Overall sentiment across the reviews is highly mixed and polarized: many families report deeply positive, even exceptional, care experiences centered on compassionate caregivers and a close-knit small-community feel, while an almost equal number report significant systemic problems tied to management, staffing, cleanliness, and safety. The facility appears capable of delivering very good individualized care when experienced caregivers and stable leadership are present, but recurring reports of turnover, ownership/management changes, and understaffing frequently lead to lapses in care and service that materially affect resident wellbeing.
Care quality and staffing: Multiple reviews praise direct-care staff as caring, compassionate, and willing to go above and beyond, and several specific employees (Sandra, Arie, Kirby, Kat, Tony, Stephanie, and the Nursing Director in some accounts) are singled out for exemplary service. These positive accounts often describe helpful communication, quick resolution of small issues, good medication management, and activities that engage residents. At the same time, a dominant negative theme is high staff turnover and reliance on agency staff, leading to inconsistent caregivers, information gaps between shifts, and nights/evenings perceived as weaker. Understaffing is repeatedly linked to missed basic care tasks (bathing, changing, medicine distribution), increased falls, and residents being left unsupervised. There are also multiple alarming accounts of unprofessional or abusive behavior by individual nurses or staff (vulgar language, rude bedside manner, alleged theft of belongings), which were reportedly not always resolved effectively by management.
Management, ownership, and administration: Reviews describe a pattern where ownership or leadership change has coincided with deterioration in service for many families. Complaints include unprofessional management, broken promises, billing disputes, unfulfilled refunds, and a perception that financial concerns override resident care. Some reviewers say management is unresponsive or dismissive when complaints are raised, and others report records or discharge processes being handled poorly. Conversely, a subset of reviews praise new leaders who have prioritized resident care and made visible improvements—indicating that management changes can cut both ways. This split creates unpredictability: prospective families may find either a well-run home or face administrative hurdles depending on the current leadership and staff stability.
Facilities, maintenance, and cleanliness: The physical facility receives mixed feedback. Many reviewers call the building beautiful, with attractive dining spaces, pleasant outdoor areas, and some newly remodeled sections. Yet persistent and repeated complaints warn of cleanliness and maintenance failures: hallways smelling of urine, dirty public toilets, mold in bathroom ceilings, broken toilets, frayed carpets, dead landscaping, and recurring plumbing and lighting issues. Housekeeping inconsistency is a frequent complaint (rooms not cleaned weekly, housekeeping staff distracted or ephemeral), and laundry service failures appear common. These contrasts suggest that visible, higher-traffic public areas may be maintained better at times, while ongoing deep-cleaning, laundry, and timely maintenance tasks are unreliable and vary by shift or period.
Dining and activities: Opinions on food and activities are highly variable. Some residents and families praise the dining room, enjoy meals, and describe robust social dining experiences and activities (puzzles, bingo, scenic/weekly outings). Others describe poor, repetitive, or minimally nutritious meals; missing variety; and housekeeping or dining staff shortages that hurt the dining experience. Memory care, in particular, is repeatedly described as lacking organized activities and in need of updates; in some accounts, RA staff perform activities out of necessity and memory care leadership is reported feeding rather than programming. Transportation services have been reported out of service at times, reducing off-site activity options.

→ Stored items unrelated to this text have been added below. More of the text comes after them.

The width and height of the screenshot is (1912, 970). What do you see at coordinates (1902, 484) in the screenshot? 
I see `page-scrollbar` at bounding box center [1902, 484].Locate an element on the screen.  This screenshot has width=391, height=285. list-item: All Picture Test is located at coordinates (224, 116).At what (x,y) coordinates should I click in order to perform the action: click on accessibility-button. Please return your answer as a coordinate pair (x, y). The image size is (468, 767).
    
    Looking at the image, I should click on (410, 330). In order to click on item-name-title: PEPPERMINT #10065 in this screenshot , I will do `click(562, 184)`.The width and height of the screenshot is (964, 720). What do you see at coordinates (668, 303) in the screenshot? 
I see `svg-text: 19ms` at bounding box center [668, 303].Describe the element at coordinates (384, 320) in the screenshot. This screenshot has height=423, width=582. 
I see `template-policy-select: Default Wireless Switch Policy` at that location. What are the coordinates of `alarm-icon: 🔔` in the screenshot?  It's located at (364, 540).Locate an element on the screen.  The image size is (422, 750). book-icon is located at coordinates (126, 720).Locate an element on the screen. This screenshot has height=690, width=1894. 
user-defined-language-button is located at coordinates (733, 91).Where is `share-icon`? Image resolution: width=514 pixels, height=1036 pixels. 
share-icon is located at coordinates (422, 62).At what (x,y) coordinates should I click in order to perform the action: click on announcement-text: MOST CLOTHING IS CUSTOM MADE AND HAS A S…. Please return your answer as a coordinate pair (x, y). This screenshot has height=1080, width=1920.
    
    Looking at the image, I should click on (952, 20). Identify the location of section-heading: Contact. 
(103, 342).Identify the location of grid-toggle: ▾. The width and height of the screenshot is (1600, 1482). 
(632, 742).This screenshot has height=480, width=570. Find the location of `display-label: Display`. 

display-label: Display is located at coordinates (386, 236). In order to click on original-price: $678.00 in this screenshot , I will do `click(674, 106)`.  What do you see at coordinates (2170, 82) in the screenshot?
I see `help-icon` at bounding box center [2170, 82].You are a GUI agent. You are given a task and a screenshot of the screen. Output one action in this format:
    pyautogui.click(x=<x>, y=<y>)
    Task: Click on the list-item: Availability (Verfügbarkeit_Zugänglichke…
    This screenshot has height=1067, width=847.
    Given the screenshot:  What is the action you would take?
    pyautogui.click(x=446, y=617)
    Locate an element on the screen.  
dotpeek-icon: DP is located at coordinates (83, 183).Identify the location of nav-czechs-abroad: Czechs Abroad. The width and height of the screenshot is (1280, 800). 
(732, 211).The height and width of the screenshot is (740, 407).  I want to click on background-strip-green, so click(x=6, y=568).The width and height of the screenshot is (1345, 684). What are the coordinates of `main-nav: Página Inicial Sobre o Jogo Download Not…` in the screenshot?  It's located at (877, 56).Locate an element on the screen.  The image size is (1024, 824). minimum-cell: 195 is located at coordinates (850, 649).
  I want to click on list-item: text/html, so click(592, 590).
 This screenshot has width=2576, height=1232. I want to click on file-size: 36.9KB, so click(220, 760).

Safety and clinical concerns: Several reviews raise serious clinical and safety issues: medication runs out without prompt follow-up, improper or missing lift equipment and training leading to lifting injuries, frequent resident falls, and instances where more impaired nursing-home-level residents appear to be colocated in assisted-living settings. These reports, combined with allegations of neglect or poor monitoring on shifts, are notable and should be treated as high-priority red flags for families with medically complex or mobility-impaired relatives.
Patterns and takeaways: The overall picture is one of a facility that can deliver excellent, compassionate care in certain staffing and leadership conditions but is vulnerable to rapid decline when turnover, ownership changes, or administrative problems occur. Positive reviews emphasize individual staff members and tight-knit community aspects; negative reviews highlight systemic issues that compromise safety, cleanliness, and consistency. The most consistent concerns are turnover/understaffing, housekeeping/cleanliness lapses (including odors and mold), management responsiveness and billing issues, medication and safety lapses, and uneven dining and memory-care programming.
For families considering Pegasus Landing of Forney, the reviews suggest several practical steps: visit multiple times across different shifts to assess staffing consistency and cleanliness; ask specifically about staff turnover rates, use of agency staff, and staff-to-resident ratios; verify policies and documentation for medication management, laundry, housekeeping, and transportation; inquire about recent ownership or leadership changes and request references; and verify billing/refund procedures in writing. Given the polarized experiences reported, prospective residents and families will likely benefit from direct verification of current management practices and first-hand observation of care during unannounced visits before making a placement decision.